I spent 2 days at the Yahoo! campus at a VoCamp event, my first. Initially, I was dismayed at the schedule. Spend all the time the first day figuring out why everybody came? It seemed inefficient. But having gone through it, the process seems productive, exactly the way that completely decentralized groups need to get things done. Peter Mika did a great job moderating.
Attendees numbered about 35, and came from widely varying backgrounds from librarian to linguist to professor to student to CTO, though uniformly geeky. With SemTech this week, the timing was right, and the number of international attendees was impressive.

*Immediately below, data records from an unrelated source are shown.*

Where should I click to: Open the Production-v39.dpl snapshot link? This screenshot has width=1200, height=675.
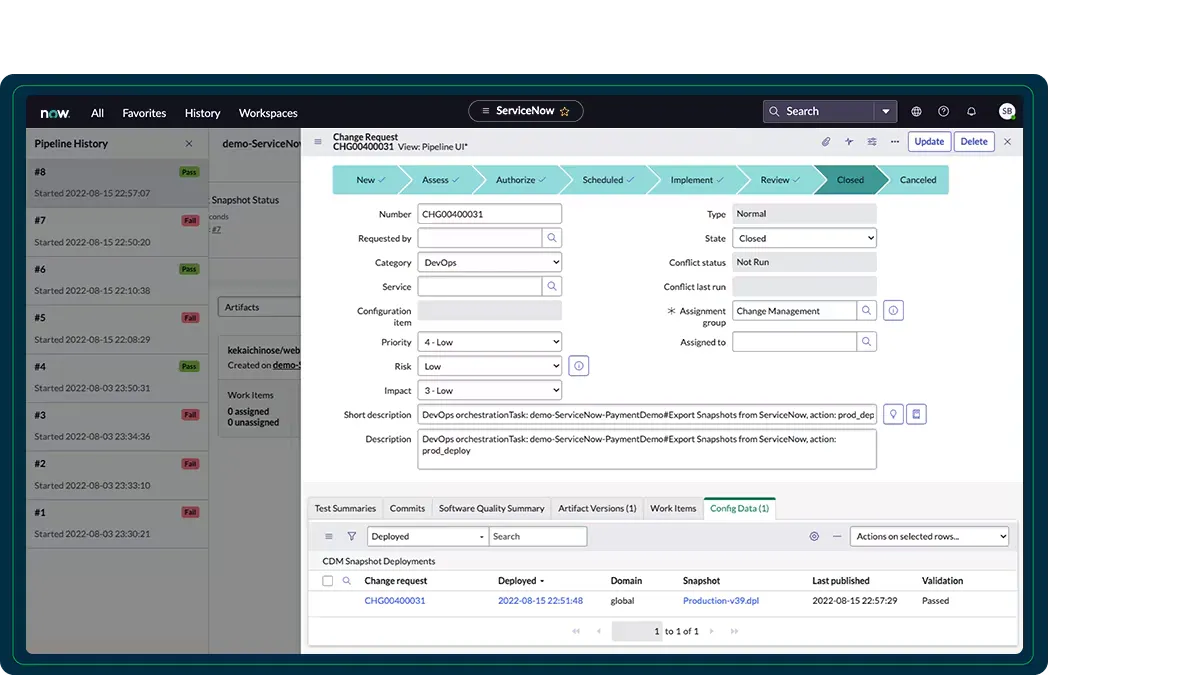(720, 601)
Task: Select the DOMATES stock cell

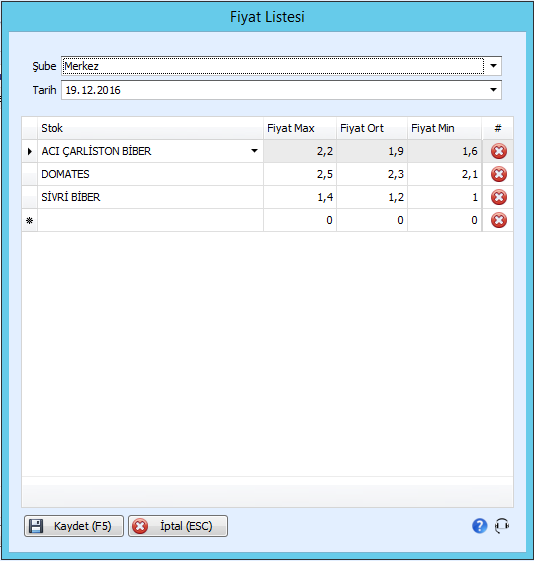Action: [x=150, y=174]
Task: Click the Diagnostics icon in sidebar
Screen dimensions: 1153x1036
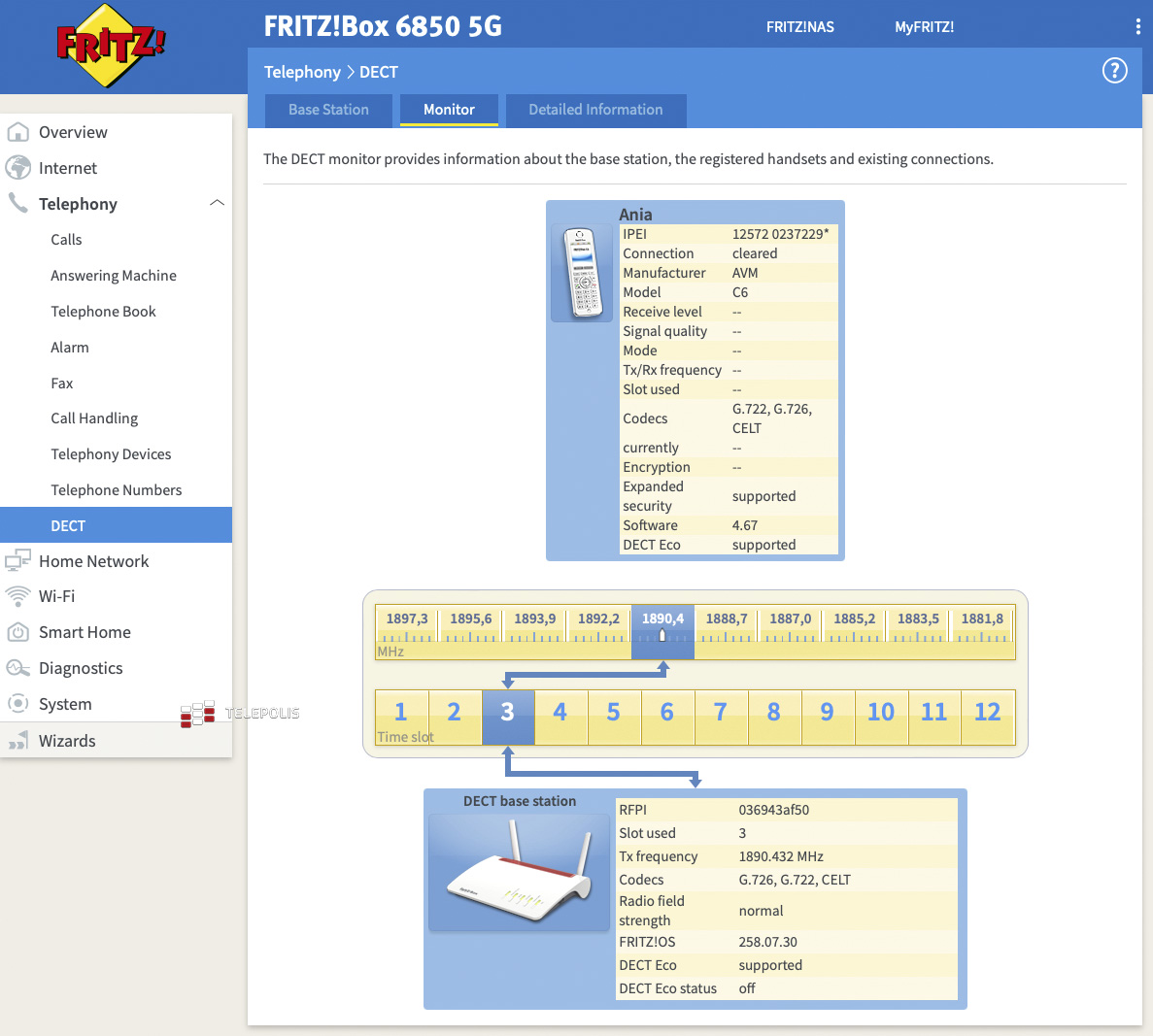Action: click(17, 668)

In community development, nothing gets completely decided just because a few people met. But progress happens. The first day was largely exploratory, but also covered plenary topics that nearly everyone was interested in. Namely:
- Finding, choosing, and knowing when to create vocabularies
- Mapping from one vocabulary to another
- RDBMS to RDF mapping
Much of the shared understanding of these discussions is captured on various wiki pages connected to the one at the top of this article.
For day 2, we split into smaller working groups with more focused topics. I sat in on a discussion of Common Tag (which still feels too complex to me, but does fulfill a richer use case than rel-tag). Next, some vocabulary design, planning a microformat (and eventual RDF vocab) to represent code documentation: classes, functions, parameters, and the like. Tantek Ã‡elik espoused the “scientific method” of vocab design: would a separate group, in similar circumstances, come up with the same design? If the answer is ‘yes’, then you probably designed it right. The way to make that happen is to focus on the basics, keeping everything as simple as possible. If any important features are missed, you will find out quickly. The experience of getting the simple thing out the door will provide the education needed to make the more complicated follow-on version a success.
From the wrap-up: if you are designing a vocabulary, the most useful thing you can do is NOT to unleash a fully-formed proposal on the world, but rather to capture the discussion around it. What were the initial use cases? What are people currently doing? What design goals were explicitly left off the table, or deferred to a future verson, or immediately shot down? It’s better to capture multiple proposals, even if fragmentary, and let lots of people look them over and gravitate toward the best design.
Lastly, some cool things overheard:
“Relational databases? We call those ‘legacy’.”
“The socially-accepted schema is fairly consistent.”
“It’s just a map, it’s not the territory.”